The homeless who are restricted with physical or mental health issues or addiction would be treated by the military. Also, families would be provided for; the people who are able to work would have to in some form determined by our military. The assumption that our homeless are incapable of working or unpatriotic is also absurd.
As far as indentured servitude is concerned, our corporations in this country eliminating jobs and sending the work to Vietnam, paying $1.19 per day, is indentured servitude. Our country needs to stop policing the world for multinational corporations and bring part of the $900 billion back home to serve our and the military’s needs here at home, infrastructure and defense.
Gene Okins, Eugene
MAJORING IN BALLOLOGY
The Northwestern University football team is unionizing and the NCAA has decreed that universities have the right to bring in scabs in the event of a strike. Or, as I recommended before, they could make football a major and make the coaches professors. Think of the money to be saved if the professor of ballology was paid in line with their academic peers.
Vince Loving, Eugene
HISTORY OF BANKING
President Andrew Jackson was the only president in 1836 under which the U.S. was able to pay all the national debt. It did so because it cut borrowing from banks, money to be used for our commerce; instead it printed government-issued cash so that Americans would have money to do their transactions and controlled only the quantity in circulation.

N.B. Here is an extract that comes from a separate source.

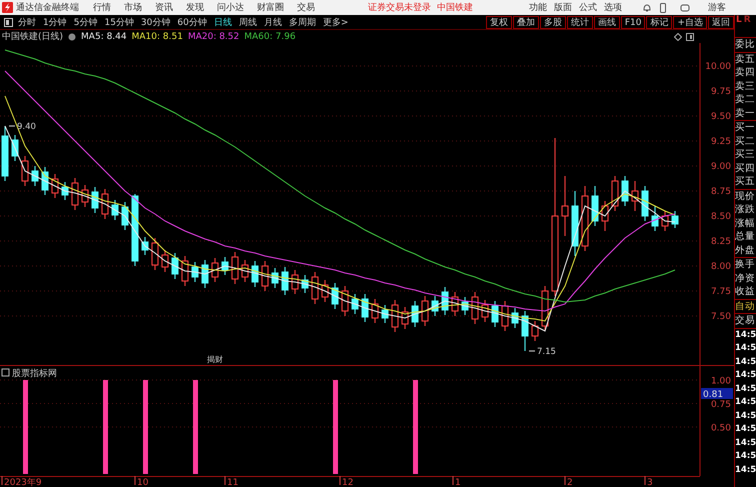 The height and width of the screenshot is (487, 756). I want to click on quote-label: 现价, so click(746, 196).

The Constitution has a major flaw: It allows Congress to borrow money (at interest) but it doesn’t say that Congress can print fiat money with interests to no one. This is slavery.

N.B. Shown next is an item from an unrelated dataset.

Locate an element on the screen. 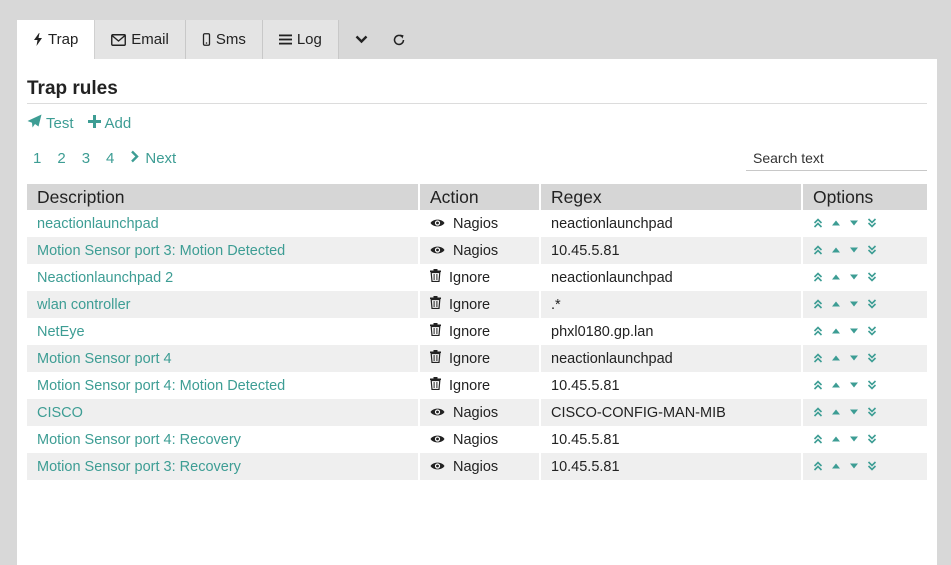  tab-email: Email is located at coordinates (140, 40).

Paper is cheap and the technology to make bills non-counterfeitable is easy enough.
King Edward of England did good with wooden “tally sticks” and his country prospered.
Back and forth went the battle between private banks, which wanted to practice usury with the whole world’s countries and loyal nationalists, which believed that their money should come interest free.
Because of Fractional Reserve Banking, banks can lend out and receive interest on more cash than they themselves possess.
Rome, too, was the greatest empire of its day by issuing (cheap) copper or brass fiat coins to its people. This prosperity lasted many centuries until Caesar decided to issue gold coins with his profile on them. This impoverished the people and caused wealth inequality with the goldsmiths and bankers winning. The Roman Empire went downhill after that.
Let’s stop feeding the 3,000 private banks called the Fed and their accomplice the IRS.